# WORK TASK:
Lines from the one holding "Click the 31 cycles value" through the end of the entries, inclusive, form the whole output; reproduce them exactly and omit pictures.

Saved entries:
* * * * *
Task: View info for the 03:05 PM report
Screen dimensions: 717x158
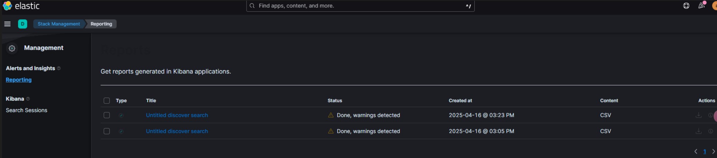Action: pos(710,131)
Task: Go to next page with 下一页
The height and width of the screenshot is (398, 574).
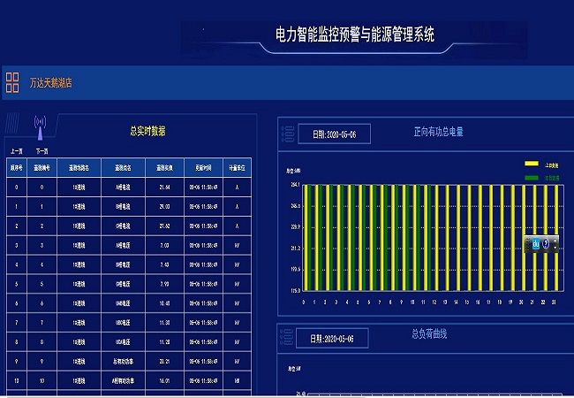Action: 42,152
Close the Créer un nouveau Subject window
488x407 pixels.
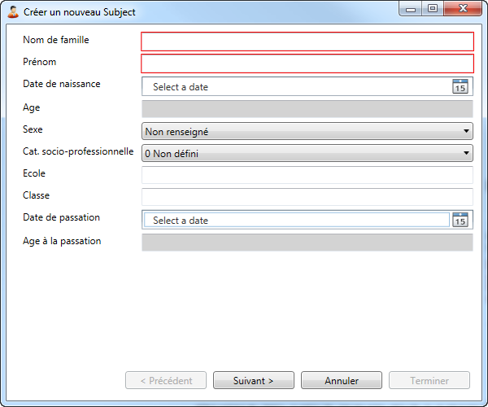(460, 10)
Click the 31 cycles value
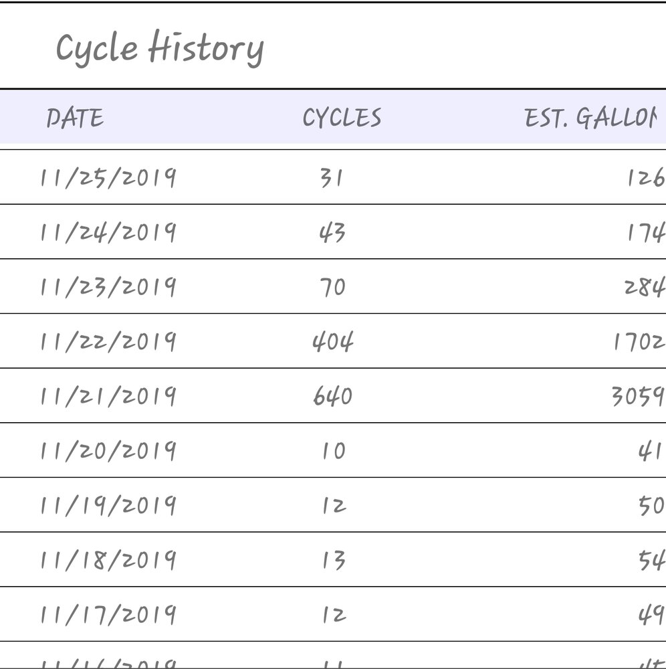Image resolution: width=666 pixels, height=669 pixels. tap(331, 178)
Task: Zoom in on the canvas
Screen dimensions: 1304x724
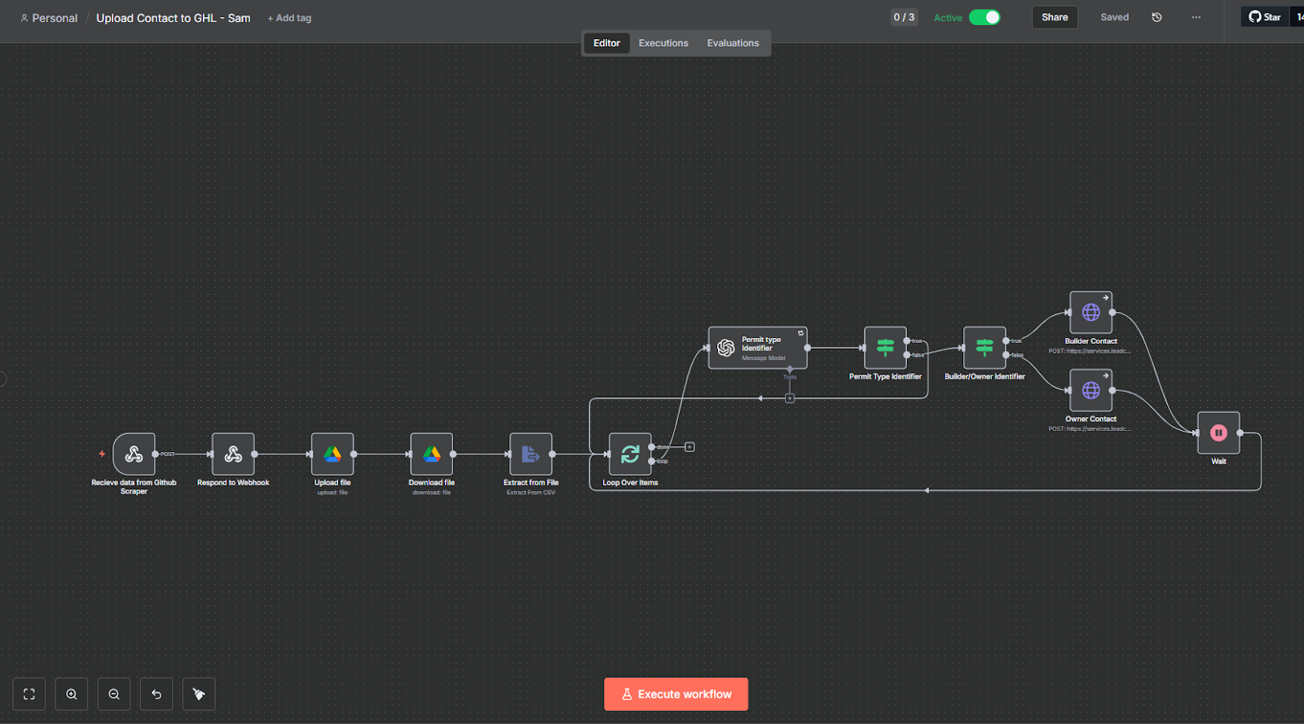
* * * * *
# WRITTEN SOLUTION:
Click the 31 cycles value
Image resolution: width=666 pixels, height=669 pixels. tap(331, 178)
Task: Zoom in on the canvas
Screen dimensions: 1304x724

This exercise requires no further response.